Continue the blog post about the planned Duke course on social science and literature, starting after its final sentence.

▶ Text provided:

────────

Dan Ariely, the eminent and fabulous behavioral economist (Predictably Irrational, The Upside of Irrationality) and I are going to team-teach a class next year, in the Spring semester at Duke, called "Surprise Endings: Social Science and Literature." Or the subtitle might be "Experimental Method and Storytelling." Or it might be "Quantitative and Qualitative Research." Or it might be "What We Learn from Experiments, What We Explain through Narrative." Something like that. You get the drift. Big think. Meta. How we do what we do.
We don't have a syllabus yet but we're thinking about topics such as "gender," for example, since a number of the behavior economics experiments don't find that women and men respond very differently. "Well," I respond, "then what story do we have to tell about our society, because you look around the campus and, from observation, you see all kinds of gender disparities, differences, inequalities, hierarchies, from fields [where are the gals in computer science in the US but not elsewhere in the world?] to leadership." We'll look at some news stories about gender and sexuality. Maybe read some feminist and gender theory as well as behavioral economic experiments, and, of course, some literature. And so on. And maybe some observational experiments outside the academy--everything from the neonatal care unit at any local hospital (where the infants are immediately color-coded by gender birth), to a trip through Target, to (thanks to a blog post by Simone Brown with a comment by Micha Cardenas and one of Ian Bogost's Persuasive Games) a deconstructive ethnography of passing through the Xray machines at an airport (adding in race, gender, sexuality, trans-sexuality: http://hastac.org/blogs/simone-browne/2011/12/04/hastac-2011-chat-downs-...). What story does that "pat down" tell? After gathering all these observations and narratives, then we will go back to the original experiments and think again about what it means if people give the same responses in experimental situations? What is the relationship between experiment and lived experience and the stories we tell about ourselves in the world? Can you imagine anything more exciting?

────────

▶ Listed entries:
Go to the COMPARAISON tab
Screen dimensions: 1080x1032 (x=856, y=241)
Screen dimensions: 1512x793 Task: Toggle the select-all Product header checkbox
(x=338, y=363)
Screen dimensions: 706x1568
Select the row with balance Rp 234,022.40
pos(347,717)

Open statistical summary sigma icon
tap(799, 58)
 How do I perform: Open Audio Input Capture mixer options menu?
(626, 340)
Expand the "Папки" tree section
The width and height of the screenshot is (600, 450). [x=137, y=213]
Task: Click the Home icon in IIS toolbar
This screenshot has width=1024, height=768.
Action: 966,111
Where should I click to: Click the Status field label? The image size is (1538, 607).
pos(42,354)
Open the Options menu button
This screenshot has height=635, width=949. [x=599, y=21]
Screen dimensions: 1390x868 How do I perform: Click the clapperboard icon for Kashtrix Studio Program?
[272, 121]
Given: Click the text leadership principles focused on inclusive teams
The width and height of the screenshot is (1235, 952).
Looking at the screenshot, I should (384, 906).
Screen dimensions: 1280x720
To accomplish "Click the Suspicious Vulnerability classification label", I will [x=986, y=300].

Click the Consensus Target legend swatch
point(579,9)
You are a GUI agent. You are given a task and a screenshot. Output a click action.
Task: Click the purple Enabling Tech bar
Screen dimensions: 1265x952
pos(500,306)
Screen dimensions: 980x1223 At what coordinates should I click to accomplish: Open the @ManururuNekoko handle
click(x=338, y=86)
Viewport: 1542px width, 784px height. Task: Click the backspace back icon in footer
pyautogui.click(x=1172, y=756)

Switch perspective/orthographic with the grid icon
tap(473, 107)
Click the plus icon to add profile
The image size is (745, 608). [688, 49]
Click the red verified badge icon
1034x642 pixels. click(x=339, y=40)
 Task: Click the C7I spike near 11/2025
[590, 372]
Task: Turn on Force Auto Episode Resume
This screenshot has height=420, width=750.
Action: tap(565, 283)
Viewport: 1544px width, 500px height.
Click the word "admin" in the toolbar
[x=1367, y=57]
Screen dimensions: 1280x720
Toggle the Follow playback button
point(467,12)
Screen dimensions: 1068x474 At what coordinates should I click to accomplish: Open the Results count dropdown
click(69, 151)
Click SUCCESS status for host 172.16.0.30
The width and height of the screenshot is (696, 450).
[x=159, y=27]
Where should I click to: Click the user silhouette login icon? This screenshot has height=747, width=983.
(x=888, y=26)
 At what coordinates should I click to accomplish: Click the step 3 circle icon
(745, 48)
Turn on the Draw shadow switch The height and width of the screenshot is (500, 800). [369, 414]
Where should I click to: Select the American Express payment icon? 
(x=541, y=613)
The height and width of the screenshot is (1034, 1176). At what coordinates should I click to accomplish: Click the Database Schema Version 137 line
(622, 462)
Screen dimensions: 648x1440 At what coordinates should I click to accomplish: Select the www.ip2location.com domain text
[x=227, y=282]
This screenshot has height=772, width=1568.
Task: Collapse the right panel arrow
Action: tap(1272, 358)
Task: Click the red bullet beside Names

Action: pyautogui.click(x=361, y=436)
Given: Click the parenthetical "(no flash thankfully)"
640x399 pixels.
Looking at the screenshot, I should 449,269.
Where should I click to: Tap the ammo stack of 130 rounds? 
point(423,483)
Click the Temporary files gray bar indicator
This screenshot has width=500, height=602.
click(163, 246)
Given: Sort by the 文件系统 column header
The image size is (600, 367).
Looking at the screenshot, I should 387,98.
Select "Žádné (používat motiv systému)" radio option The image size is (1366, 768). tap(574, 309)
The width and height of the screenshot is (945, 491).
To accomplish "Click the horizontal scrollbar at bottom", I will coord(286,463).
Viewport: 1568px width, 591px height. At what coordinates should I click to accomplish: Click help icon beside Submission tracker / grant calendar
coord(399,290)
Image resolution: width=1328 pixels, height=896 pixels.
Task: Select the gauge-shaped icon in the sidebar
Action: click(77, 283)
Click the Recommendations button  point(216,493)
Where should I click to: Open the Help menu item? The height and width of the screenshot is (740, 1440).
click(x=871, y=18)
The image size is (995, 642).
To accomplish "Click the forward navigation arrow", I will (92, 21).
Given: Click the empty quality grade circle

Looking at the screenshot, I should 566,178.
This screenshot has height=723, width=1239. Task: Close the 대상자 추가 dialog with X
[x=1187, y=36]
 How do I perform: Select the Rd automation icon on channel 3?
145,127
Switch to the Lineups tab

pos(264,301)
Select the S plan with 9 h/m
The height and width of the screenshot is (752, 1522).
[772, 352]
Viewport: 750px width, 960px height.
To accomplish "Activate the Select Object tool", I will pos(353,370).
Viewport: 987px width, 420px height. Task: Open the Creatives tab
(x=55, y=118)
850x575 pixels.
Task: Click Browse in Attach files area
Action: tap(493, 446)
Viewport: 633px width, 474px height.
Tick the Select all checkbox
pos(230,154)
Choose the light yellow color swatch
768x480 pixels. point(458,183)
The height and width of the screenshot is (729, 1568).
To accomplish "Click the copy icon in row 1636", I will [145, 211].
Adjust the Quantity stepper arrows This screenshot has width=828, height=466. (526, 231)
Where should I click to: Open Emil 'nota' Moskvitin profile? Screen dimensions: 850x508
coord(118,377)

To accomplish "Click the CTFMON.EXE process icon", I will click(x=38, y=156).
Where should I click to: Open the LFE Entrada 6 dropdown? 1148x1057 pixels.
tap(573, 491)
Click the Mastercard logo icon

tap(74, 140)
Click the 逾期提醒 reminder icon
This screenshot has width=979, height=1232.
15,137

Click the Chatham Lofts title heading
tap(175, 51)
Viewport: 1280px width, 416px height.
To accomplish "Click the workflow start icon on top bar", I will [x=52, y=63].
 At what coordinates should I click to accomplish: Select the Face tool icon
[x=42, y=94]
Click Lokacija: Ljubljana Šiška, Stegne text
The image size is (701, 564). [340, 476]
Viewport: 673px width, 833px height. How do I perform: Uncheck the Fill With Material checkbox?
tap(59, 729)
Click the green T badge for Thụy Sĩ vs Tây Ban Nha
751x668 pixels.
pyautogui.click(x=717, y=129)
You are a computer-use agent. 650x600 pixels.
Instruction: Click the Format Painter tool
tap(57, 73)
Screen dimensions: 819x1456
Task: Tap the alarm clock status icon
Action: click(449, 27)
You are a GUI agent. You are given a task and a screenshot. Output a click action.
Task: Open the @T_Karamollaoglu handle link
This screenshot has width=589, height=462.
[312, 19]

────────

▶ Response area:
Actually, there is something, and here I need to hear from you folks out there---at Duke and elsewhere. Please use the "comments" section. We will come up with a syllabus, read independently, and then come in and discuss our reading, without a rehearsal, and then opening to the class. Two hours. Intense. Real dialogue. Then, students will work in project teams and make online, open, multimedia and text-based content--lessons and lesson plans--around the conversation, being as creative and rigorous as they can, bibliography of course, discussion questions and discussion boards, and also animation, graphic novels, sound, visuals, video, movies, all that to make this material come alive for other students, for our own class, for the general public. Translate to different cultures---what happens to "gender" if we are talking about the above issue (experiment, observation, narrative) in India or Italy or Indonesia, not the US?
AND we would love some graduate students who are interested in new forms of teaching to play along with us. The ideal---from everything I know about how we learn best---is for graduate students to take this undergraduate class AND be part of the project-based teams, as leaders and colearners, working out the technology, working out new systems of evaluation (badging, peer review, peer recommendation, community rules, all that), and communicating to the world as they learn. We'll develop new experiments, new kinds of narrative, new projects, new tools--all of the above. I've only written one administrator who read me lots and lots of rules and worried about "exploitation." Oh, please! We want our graduate students to be the very best students on the market because they are pioneers, with have found independent and collaborative ways of learning.
In other words, if you are interested, and are at Duke, let us know. We'll work with administrators to find a way to do this. If you are not at Duke, leave a comment or contact me, via HASTAC, and we'll see if we can create an online learning community.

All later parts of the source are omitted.